= Taras Kiceniuk Jr. =

American hang glider pioneer (born 1954)

Taras Kiceniuk Jr. (born c. May 14, 1954) is a hang glider pioneer from Southern California.

Kiceniuk began building hang gliders in 1971 while still in high school. At first he flew his gliders near Palomar Mountain where his father was curator of Palomar Observatory but later began flying at Torrey Pines Gliderport in La Jolla. He soon moved from the traditional Rogallo wing design to a rigid flying wing biplane design he called Icarus. Icarus I is now at the Smithsonian Institution awaiting restoration and display. Kiceniuk set several endurance records with Icarus II. Icarus III and Icarus IV were abandoned in the design phase in favor of a monoplane configuration for Icarus V. Icarus V was a precursor to the modern rigid wing hang glider. In 2005 Icarus V was one of eight ultralight aircraft displayed at the Experimental Aircraft Association's Tribute to Ultralight Pioneers exhibit at their AirVenture Museum in Oshkosh, Wisconsin.

Kiceniuk was also a contender for the first Kremer Prize for human-powered flight. He later worked with Dr. Paul MacCready on MacCready's Gossamer Albatross.

==Kiceniuk Icarus I==
The Kiceniuk Icarus I was a hang glider designed, built and flown by Kiceniuk in the early 1970s.

At a time when most hang gliders used a flexible Rogallo wing, Icarus I used a rigid flying wing biplane configuration. Unlike other hang gliders of the time, the Icarus was not steered by the pilot shifting his body weight. Instead, Icarus I had two large rudders mounted near the wing tips, controlled by hand levers. These rudders made Icarus I much more maneuverable than other hang gliders. Pitch was controlled by the pilot shifting his body weight fore and aft. The pilot flew in upright position, supporting himself by his arms on fore-aft rails.
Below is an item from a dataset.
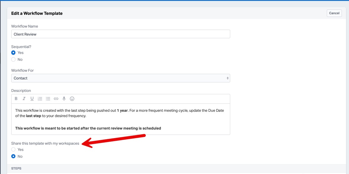Image resolution: width=349 pixels, height=174 pixels.
Task: Click inside the Description text area
Action: (121, 119)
Icarus I is now at the Smithsonian Institution awaiting restoration and display.

===Specifications===
- Crew: one, pilot
- Passengers: none
- Length: 5.94 m (19 ft 6 in) (see talk page)
- Wingspan: 9.17 m (30 ft 1 in)
- Height:	1 m (3 ft 3 in)
- Empty:	24.5 kg (54 lb)

==Kiceniuk Icarus II==
The Kiceniuk Icarus II was the second in a series of hang gliders designed by Kiceniuk.
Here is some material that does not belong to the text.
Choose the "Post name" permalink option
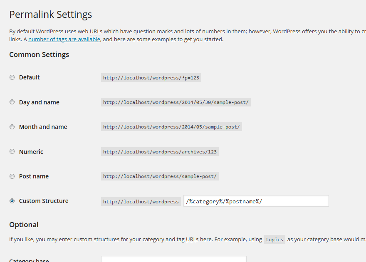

Like Kiceniuk Icarus I, Icarus II was a rigid biplane flying wing. Its most notable improvement over Icarus I was that the wings were swept back more steeply. It was steered by hand controlled rudders, unlike Rogallo wing hang gliders of the time that were steered by the pilot shifting their body weight. The Federal Aviation Administration recognized Icarus II as an ultra-light aircraft and issued Kiceniuk with the registration N55TK number for it.
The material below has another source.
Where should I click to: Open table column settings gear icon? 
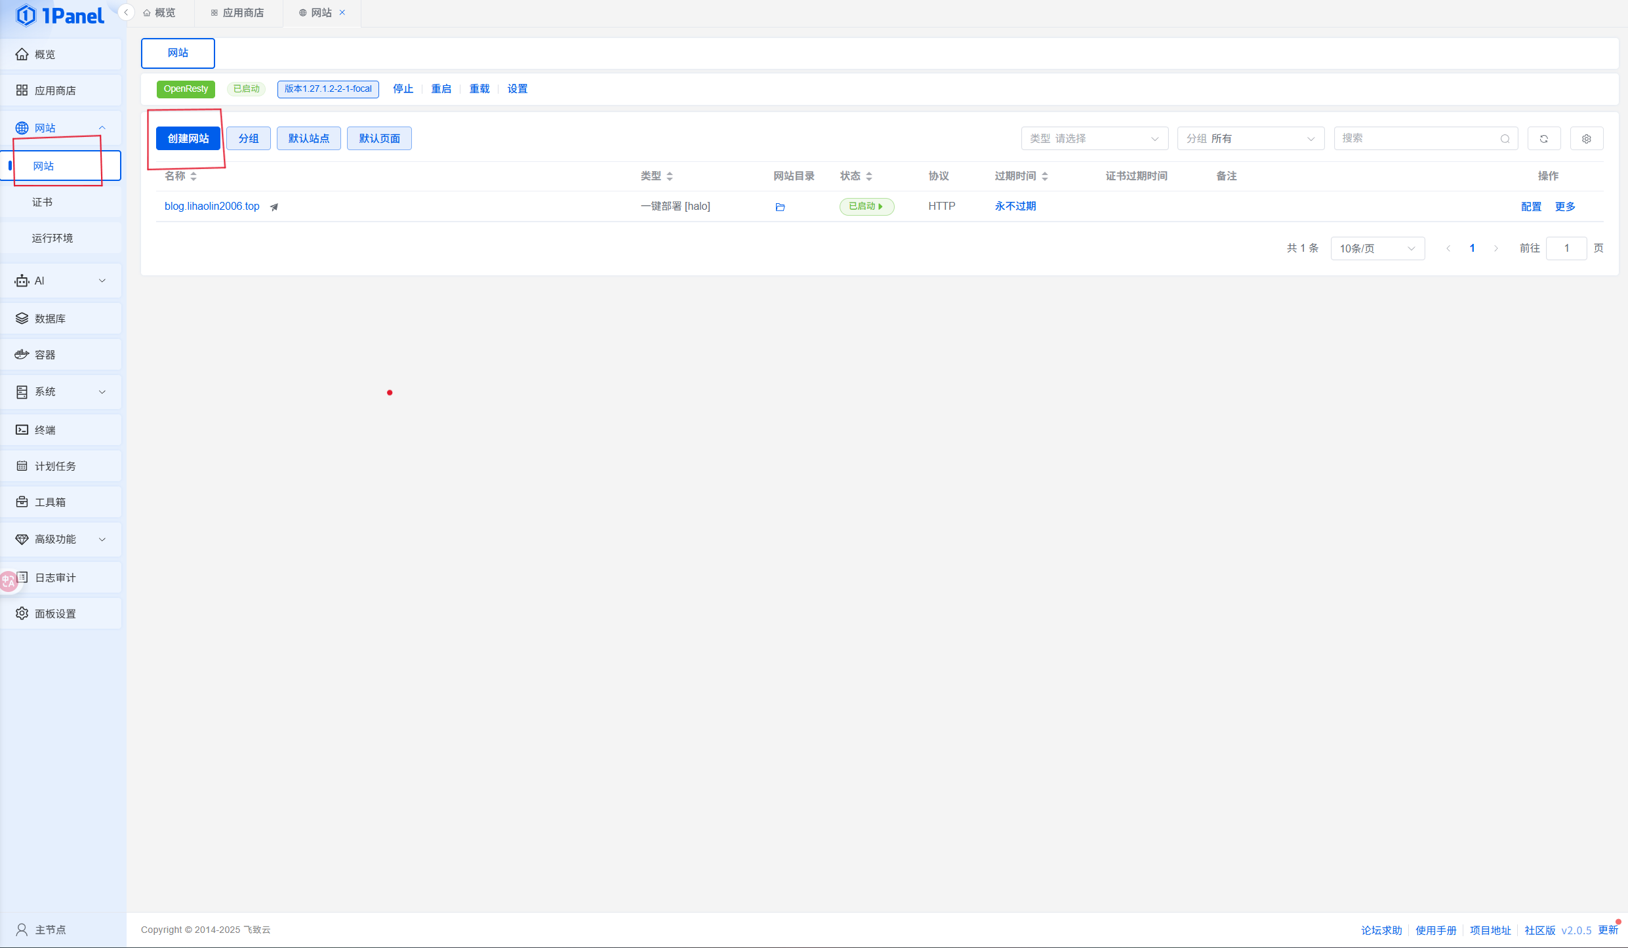click(1586, 139)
Kiceniuk set several endurance records with Icarus II and many copies were built from plans he sold.

===Specifications===

PERFORMANCE
- Speed range: 18 - 45 mph
- Take-off airspeed: 20
- Landing airspeed approach: 20-25
- Landing airspeed, flare out: 4-6
- Stall speed: 18
- Best glide speed: 20
- Minimum sink speed: 19
- Sink rate minimum: 210 ft/min
- Glide ratio maximum: 8.5
- Glide ratio minimum: 1.0
- Bank angle: 60°

DIMENSIONS
- Wing span (trailing edge): 29.0 feet
- Wing area: 193.33 ft²
- Aspect ratio: 8.7
- Wing loading: 1.32 lb/ft² (w 200 lb pilot)
- Chord: 40 inches
- Configuration: biplane
- airfoil: S shaped camber line
- Sweep: 15.42°
- Washout: 4.5° (between top and bottom planes)
- Weight: 55 lb
- Pilot weight max lb: 200
- Design "G" load: 4
- Ultimate "G" load: 6

==Kiceniuk Icarus V==

The Kiceniuk Icarus V was the fifth designed and third built in a series of hang gliders designed by Kiceniuk.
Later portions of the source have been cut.